Why use PyTorch Lattice?
Many current state-of-the-art machine learning models are built using a black-box modeling approach, which means training an opaque but flexible model like a deep neural net (DNN) on a dataset of training examples. While we know the structure of DNNs, it is precisely this structure that makes them black-box models.
Every feature goes through a series of fully-connected layers, meaning every node is a function of every feature. Each node becomes a function through training, but the purpose of any individual node is hidden from the user -- only the model knows. How are we supposed to understand or trust a model's predictions if we don't know what any function within the larger system is doing?

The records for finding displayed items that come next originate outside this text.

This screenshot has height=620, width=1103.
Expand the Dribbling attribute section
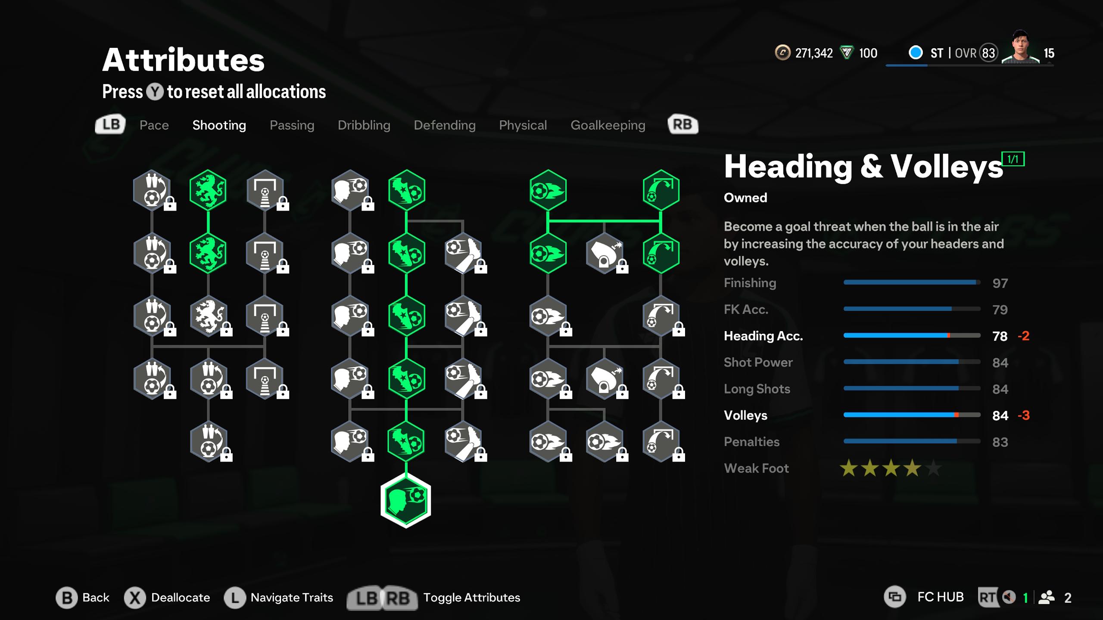coord(364,125)
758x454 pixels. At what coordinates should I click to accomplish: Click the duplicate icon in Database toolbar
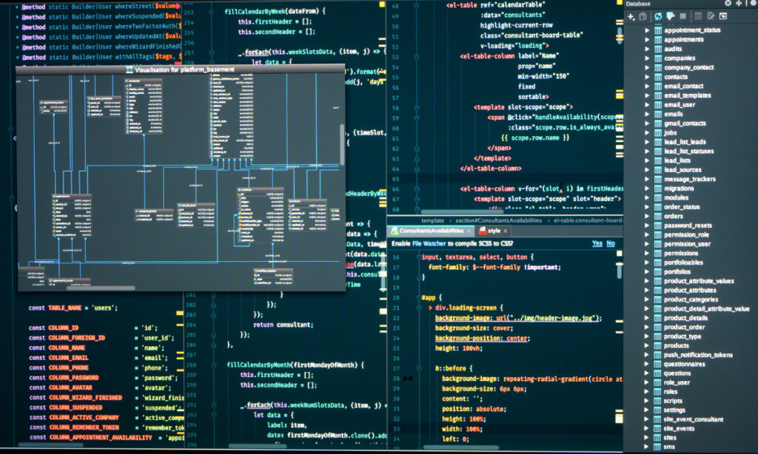pyautogui.click(x=643, y=16)
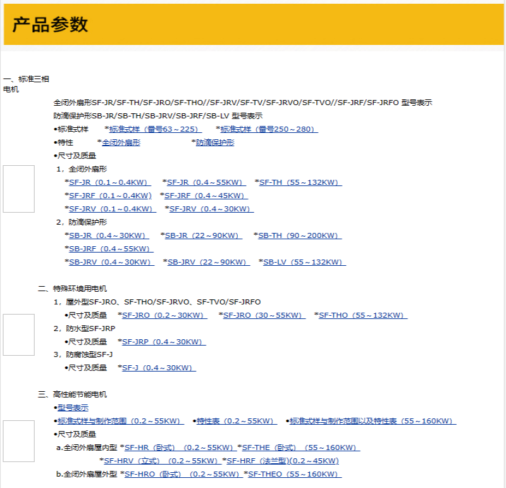Open 标准式样 番号63～225 link

154,129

Furthermore, black-box models are 100% reliant on the training data. This means that if a model is producing funky predictions, the solution is to either (1) find more training data and re-train the model, or (2) discover a new model structure tailored to the given task. Neither option is a great choice for the majority of data scientists and machine learning practitioners -- unless they work at a large tech company with the resources dedicated to making such solutions possible -- since gathering and cleaning data and discovering new model structures are not only inherently difficult tasks but also time and cost intensive.
But every data scientist and machine learning practitioner, even those at large tech companies, has run into issues where their model behaves unexpectedly in the wild because the training data is too different from live examples, especially since real-world data distributions change frequently.
So, what can we do to reduce the risk of unknown outcomes?
Understanding The Why Of A Model's Predictions
Without the why, a model's prediction is opaque and difficult to trust, even if it's correct. That's why understanding the why is such an active area of research. It's worth noting that there is a distinction between the two approaches in this field that have seen success: Explainability vs. Interpretability.
Explainability focuses on explaining a black-box model's predictions, which is a top-down approach. The benefit of this approach is that resulting methods apply to black-box models, meaning that they apply to any machine learning model. The current state-of-the-art explainability technology is Shapley values, which we can use to determine the importance of each feature for any machine learning model. Perhaps we train a model to predict the price of a house and learn that zip code is the most important feature. The downside of this approach is the limitations inherent to a black-box structure. While this knowledge of importance provides general insight into how the model is making predictions, does it really explain anything? How a particular zip code impacts a model's predictions is still a mystery.
The sad truth is that Explainability often only points to common sense results -- not illuminating insights.
Interpretability is instead a bottom-up approach focused on providing transparency through calibrated models structured specifically with illuminating insights and control in mind. The downside to this approach is that it requires more input from the user; however, this input is invaluable for the model to understand the system in the way we expect. The benefit of this approach is that the resulting models are much easier to understand. For example, we can analyze the way a calibrated model handles individual features by charting the corresponding feature calibration layer -- the layer specific to calibrated models that calibrates the initial input for later layers. For a categorical feature like zip code, the result will be a bar chart that shows us the calibrated values for each zip code. So now we know not only that zip code is the most important feature, but also the relative impact each zip code has on the predicted price. This is a far more granular understanding.
Consistently Predicting How A Model Will Behave On Unseen Examples
Okay, so we have a way to dig deeper and understand the why. That's great. But we have to remember that why is an afterthought -- for example, something went wrong and we want to know why. Of course, the why is incredibly useful and plays a big part in understanding how a model will behave, but it does not provide any guarantees on future behavior. Trust comes from the ability to predict behavior, so the more consistently one can predict a model's behavior, the more one can trust that model.
Consider using a machine learning model to predict credit score where one of the input features is how late someone is on their payments. The behavior we want and expect is for the model to produce a better credit score for someone who pays their bills sooner, all else being equal. We can imagine that it would be unfair to penalize someone for paying their bills sooner. Even if we can understand the why, with black-box modeling we have no such guarantee.
With calibrated modeling, we can constrain the shape of the model's function to provide certain guarantees. We call these shape constraints, and they come in many different flavors. The feature for payment lateness is a perfect fit for a decreasing monotonicity shape constraint. A decreasing monotonic functions's output always increases if the input decreases, and vice-versa. We want the model (function) to produce a higher credit score (output) if payment lateness (input) decreases, all else being equal. With PyTorch Lattice, just configure this behavior before training and it will be guaranteed. Pretty cool, right?
Now, if you're not here to predict credit scores, you might be wondering how shape constraints can help you. What about the age of a house when predicting its price? Time since last repair for predictive maintenance? Number of similar items purchased when trying to predict a sale?
Hopefully it's clear that many real-world features operate under these or similar constraints because they are part of real-world systems with certain fundamental rules. While we can hope that black-box models learn what we would expect from data, the ability to guarantee the behaviors we expect enables a higher level of trust in a model and eliminates toil.